ILUSTRACIÓN: Nadia Santos.
ILUSTRACIÓN: Nadia Santos.
Lorena Salmón

Este fin de semana en casa. Bueno, con la compañía esporádica y caprichosa de mis dos gatos. Marido e hijos partieron a Paracas a un viaje familiar que me perdí por actividades laborales. Durante dos noches iba a dormir solita.

Vivo en un tríplex en el quinto piso de un edificio y aun así mi esposo me hace cerrar las rejas de la mampara que da a la terraza. Muchas veces, quejándome de esta obligación, le pregunto quién se va a meter a robar por el quinto piso: ¿el Hombre Araña?

En todo caso, ha insertado en mi cerebro esa costumbre y rutina, así que el fin de semana, antes de dormir, cerré todo con candado. Modo: ultraasegurada.

Como he confesado anteriormente, he tenido serios problemas para dormir. Básicamente por miedo. Por eso, la primera noche pensé en prender la luz y dormir con el televisor prendido. Extra brillo y extra bulla.

Le he tenido miedo a la oscuridad toda mi vida y creo en fantasmas, duendes, unicornios, hadas y sirenas.

Aun así, después de terapias de todo tipo, he podido aprender a lidiar mejor con el miedo y sobre todo he aprendido a poder dormir.
Pasé la prueba de dormir sola, intacta. De hecho, lo hice muy bien. Pero dormir sola no es la única batalla que he ganado: hace un tiempo atrás me propuse la tarea de ver una a una todas la películas de terror después de traumarme con Freddy Krueger. Y lo hice.

Fue gratificante encontrar que las películas más tenebrosas no habían logrado calar en mi imaginario ni alterar mi paz mental.

Quizás por eso, el sábado en la noche tenté mi suerte; quería ver el nuevo estreno de terror de Netflix. Hace algunas semanas me he quedado huérfana de series, así que quería darle a esta (sobre una familia alterada por una casa embrujada) la oportunidad.

Duré 10 minutos del primer capítulo cuando me di cuenta de que no era una idea muy inteligente. Esa noche no dormí bien.

Pero la mañana siguiente estuve despierta desde temprano y a las 7 a.m. –sí, lo confieso– tomé la decisión de verla.

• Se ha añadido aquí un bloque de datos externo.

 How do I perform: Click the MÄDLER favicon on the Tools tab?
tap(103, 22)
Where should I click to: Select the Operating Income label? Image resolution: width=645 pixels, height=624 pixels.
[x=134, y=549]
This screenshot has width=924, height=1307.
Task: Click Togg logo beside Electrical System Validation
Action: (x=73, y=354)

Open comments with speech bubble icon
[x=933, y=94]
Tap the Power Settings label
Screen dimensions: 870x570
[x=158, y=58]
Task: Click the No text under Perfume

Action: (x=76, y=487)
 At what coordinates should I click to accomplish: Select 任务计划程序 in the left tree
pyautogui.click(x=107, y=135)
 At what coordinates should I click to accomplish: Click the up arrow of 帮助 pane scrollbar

No pude pararme de la cama hasta las 11 de la mañana, con cuatro capitulazos a cuesta.

Una familia con cinco hijos se muda a la casa Hill con el fin de arreglarla y venderla. Pero no es una casa normal: es una casa que está llena de fantasmas.

La serie es tenebrosa, asusta, atrapa: hace saltos entre el presente –donde los hermanos nuevamente se reúnen a raíz de un trágico suceso– y el pasado, mientras se criaban en una de las casas más embrujadas de los Estados Unidos. Juega con tu mente todo el tiempo.

Terminé la serie prácticamente el mismo domingo: fascinada.
Cada historia de cada hermano en particular, la manera como cada uno había desenvuelto su vida, con qué fantasma personal tenía que lidiar (adicciones, negaciones, egos gigantes) me dejaron enganchadaza. 

Más allá de la fotografía, la dirección de arte, la musicalización (todas geniales), la trama y el guion son brutales. Las actuaciones, algunas, conmovedoras. Sí, lloré en la serie también.

Advertencia: asusta. Salen monstruos horribles.

Pero no hay nada que temer.

Los fantasmas existen pero en forma de culpas, remordimientos, envidias, en pendientes, en rencores, en el pasado atascado.
Esos son los fantasmas con los que tenemos que aprender a lidiar.